Drosophila Life Cycle.

51

Outline the stages of Drosophila life cycle and their duration.

Embryo - 1 day; 3 Larval stages - 4 days; Pupal stage - 5 days; Adult fly.

52

Outline the body plan of the drosophila embryo.

A-P segmentation: 3 head; 3 thoracic; 8 abdominal.

53

What defines the polarity of a drosophila embryo?
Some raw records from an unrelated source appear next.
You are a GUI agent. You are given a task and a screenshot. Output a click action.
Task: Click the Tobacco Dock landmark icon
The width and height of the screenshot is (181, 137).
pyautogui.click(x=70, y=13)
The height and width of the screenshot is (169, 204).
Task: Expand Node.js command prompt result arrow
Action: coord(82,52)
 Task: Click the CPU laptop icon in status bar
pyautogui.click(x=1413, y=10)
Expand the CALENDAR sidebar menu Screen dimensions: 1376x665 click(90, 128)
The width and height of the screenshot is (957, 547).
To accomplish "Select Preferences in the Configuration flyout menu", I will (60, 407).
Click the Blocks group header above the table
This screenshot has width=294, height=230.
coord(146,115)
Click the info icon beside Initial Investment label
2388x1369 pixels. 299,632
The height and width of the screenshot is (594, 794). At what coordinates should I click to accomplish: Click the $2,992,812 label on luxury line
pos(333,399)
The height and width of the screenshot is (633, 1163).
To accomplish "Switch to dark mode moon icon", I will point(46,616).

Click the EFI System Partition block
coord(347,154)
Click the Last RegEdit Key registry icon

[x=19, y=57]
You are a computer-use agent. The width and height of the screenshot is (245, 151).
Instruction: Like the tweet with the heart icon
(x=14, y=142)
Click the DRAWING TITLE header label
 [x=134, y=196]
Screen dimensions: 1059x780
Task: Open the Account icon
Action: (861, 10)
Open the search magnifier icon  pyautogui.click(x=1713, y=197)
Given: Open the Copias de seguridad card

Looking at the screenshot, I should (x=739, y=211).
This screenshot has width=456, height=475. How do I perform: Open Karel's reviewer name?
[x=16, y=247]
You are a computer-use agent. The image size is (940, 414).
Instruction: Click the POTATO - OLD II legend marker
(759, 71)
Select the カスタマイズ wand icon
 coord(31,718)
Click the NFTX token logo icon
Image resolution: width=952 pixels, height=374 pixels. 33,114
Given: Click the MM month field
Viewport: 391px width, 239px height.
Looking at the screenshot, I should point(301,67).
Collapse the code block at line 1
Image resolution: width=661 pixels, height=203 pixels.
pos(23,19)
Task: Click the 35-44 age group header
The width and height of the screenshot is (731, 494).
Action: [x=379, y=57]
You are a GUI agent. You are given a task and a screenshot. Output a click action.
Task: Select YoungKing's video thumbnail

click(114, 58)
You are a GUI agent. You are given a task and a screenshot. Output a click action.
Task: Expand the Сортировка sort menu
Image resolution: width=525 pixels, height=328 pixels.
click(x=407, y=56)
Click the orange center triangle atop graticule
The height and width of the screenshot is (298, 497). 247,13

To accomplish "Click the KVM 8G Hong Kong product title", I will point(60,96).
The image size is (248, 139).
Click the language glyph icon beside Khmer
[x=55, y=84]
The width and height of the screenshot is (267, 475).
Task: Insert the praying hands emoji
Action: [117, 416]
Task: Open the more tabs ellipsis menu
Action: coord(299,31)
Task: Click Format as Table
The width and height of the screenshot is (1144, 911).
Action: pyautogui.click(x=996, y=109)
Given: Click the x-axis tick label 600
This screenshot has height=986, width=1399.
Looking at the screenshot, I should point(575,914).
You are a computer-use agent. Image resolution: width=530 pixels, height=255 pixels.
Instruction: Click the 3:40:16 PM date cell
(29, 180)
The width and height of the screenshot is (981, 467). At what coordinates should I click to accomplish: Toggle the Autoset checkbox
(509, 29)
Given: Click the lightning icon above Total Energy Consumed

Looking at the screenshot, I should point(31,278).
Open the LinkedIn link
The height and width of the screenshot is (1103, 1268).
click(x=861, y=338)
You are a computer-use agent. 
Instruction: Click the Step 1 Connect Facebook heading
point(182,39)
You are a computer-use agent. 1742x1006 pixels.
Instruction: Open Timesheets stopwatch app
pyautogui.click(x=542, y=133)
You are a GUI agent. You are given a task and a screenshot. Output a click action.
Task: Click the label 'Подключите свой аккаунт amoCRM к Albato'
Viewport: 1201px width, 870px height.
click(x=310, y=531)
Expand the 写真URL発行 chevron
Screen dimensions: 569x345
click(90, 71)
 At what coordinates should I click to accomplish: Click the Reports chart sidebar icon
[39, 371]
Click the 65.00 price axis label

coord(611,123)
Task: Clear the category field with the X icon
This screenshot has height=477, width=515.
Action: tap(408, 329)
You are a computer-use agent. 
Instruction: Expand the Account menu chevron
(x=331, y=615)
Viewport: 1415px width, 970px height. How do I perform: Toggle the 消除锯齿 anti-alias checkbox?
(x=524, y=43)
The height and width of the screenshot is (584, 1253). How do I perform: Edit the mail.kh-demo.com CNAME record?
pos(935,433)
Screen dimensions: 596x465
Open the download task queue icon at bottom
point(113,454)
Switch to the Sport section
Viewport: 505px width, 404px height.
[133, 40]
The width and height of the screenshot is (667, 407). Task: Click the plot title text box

Protein gradients set up by maternal DNA products (as well as by mRNAs). Translational regulation of zygote's genes leads to repeated pattern of segments.

54

What is the evidence supporting the role of maternal mRNAs in polarity establishment?

No gene expression from zygote's nucleus for first few hours. Maternal mRNAs present at opposite poles. Gradients establish before gene expression from zygote nucleus.

55

What are nurse cells?

Polytenic germline cells of the follicle.

56

What is the function of nurse cells?

300-fold transcription rate of normal diploid cells used for formation of oocyte cytoplasm via ring canals.

57

What is a syncytium?

Multinucleate cell caused by rapid nuclear division with no membrane formation.

58

Describe the nuclear divisions leading to the syncytic drosophila embryo.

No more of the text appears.